Grandpa ran over to the tree branch as if to see why grandson was so intrigued. Everything was happening so fast, I had not had a chance to get my composure together enough to take a shot. When grandpa got to the sprayed limb, he sniffed it, curled his upper lip and swallowed the aroma. After about a minute of flemming, grandpa began to thrash the branch with his antlers.
I eased my range finder to my eye with as much caution as possible, by a knee knocking, heart pounding bowhunter. After ranging grandpa, I read the distance to be thirty-seven yards. I knew that! I thought, “You dope, he is standing exactly where the other bull was which you ranged just a few eternities, I mean a few minutes ago.” Anyway, now I need to lower my range finder and raise my bow without detection before grandpa moves out of my shooting lane.
As I raise my bow, grandpa stops thrashing the tree. I freeze. Grandpa tears into the tree limb again, eating and licking where I had sprayed it. I got my bow up and drawn without grandpa knowing the wiser. Looking through the peep, I thought how lucky I was it was not a scope, or it would have been fogged up from all my heavy breathing.
I gapped between my thirty and forty yard pins. I aimed ever so slightly high of the arm pit and slightly back. As I touched off my release, I could see my arrow flight as though it were in slow motion. Grandpa was so intrigued with what he was doing; he never heard the bow release and did not know the arrow was on its way. The arrow penetrated the bull all the way up to fletching. The sniper broad heads being pushed by Easton shafts are a deadly combination.
The arrow struck grandpa just right of his arm pit but slightly higher that I had expected. Gapping the thirty and forty yard pins was a good idea, but I should have aimed right where I wanted to hit, as opposed to holding high. Although I had totally missed the heart, I did double lung the bull. He bolted forward then wheeled one hundred eighty degrees to his right running back the way he had come.
Things were no longer going in slow motion. On the contrary, before I could even look at Dayna, the bull was running back by us from right to left. He had made a complete large circle and had now caught up with the rest of his herd. As he charged off into the brush on the other side of the field, the rest of the bulls were in hot pursuit. They had no idea what had happened, but they knew their leader meant business.

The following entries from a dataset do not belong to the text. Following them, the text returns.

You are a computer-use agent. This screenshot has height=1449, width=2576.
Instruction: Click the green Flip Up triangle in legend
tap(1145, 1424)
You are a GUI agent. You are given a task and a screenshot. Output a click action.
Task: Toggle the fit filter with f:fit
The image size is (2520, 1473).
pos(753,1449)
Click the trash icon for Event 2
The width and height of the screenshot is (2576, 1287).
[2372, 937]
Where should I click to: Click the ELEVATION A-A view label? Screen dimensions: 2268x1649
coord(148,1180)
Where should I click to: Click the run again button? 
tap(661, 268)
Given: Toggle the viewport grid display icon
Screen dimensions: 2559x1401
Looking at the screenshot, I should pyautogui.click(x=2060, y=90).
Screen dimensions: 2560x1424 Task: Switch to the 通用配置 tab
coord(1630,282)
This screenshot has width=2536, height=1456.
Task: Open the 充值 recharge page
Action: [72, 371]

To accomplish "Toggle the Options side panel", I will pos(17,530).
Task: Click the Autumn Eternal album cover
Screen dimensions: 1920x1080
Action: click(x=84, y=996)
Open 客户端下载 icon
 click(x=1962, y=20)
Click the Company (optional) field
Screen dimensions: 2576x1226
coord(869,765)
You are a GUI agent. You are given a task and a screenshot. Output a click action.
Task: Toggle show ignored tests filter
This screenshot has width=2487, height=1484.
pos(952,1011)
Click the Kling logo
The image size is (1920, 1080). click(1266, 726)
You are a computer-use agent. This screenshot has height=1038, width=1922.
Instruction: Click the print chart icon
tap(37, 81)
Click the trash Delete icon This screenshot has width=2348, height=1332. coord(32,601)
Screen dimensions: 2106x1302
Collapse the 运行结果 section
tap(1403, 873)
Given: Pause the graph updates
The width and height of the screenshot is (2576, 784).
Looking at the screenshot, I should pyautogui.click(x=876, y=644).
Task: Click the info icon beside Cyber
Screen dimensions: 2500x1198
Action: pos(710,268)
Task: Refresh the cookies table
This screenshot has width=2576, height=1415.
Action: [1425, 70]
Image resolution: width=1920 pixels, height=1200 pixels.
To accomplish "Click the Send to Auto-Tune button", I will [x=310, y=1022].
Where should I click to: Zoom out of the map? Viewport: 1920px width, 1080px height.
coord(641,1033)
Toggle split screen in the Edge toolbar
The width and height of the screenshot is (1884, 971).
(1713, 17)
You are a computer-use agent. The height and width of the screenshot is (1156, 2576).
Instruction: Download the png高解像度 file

Although there was not much blood to follow due to the high hit, the tracking was still easy, since there were four eight-hundred pound animals running at full speed on soft ground. There were a couple of times during our half mile tracking adventure, where we got off track, but soon were back on good sign. Finally, there he laid a magnificent animal. Grandpa was the trophy of all trophies. The mass, the tine length and the width all combined for an unbelievable Boone & Crockett score of 417 points. Our life in this world is good, and I thank God he has given me dominion over it.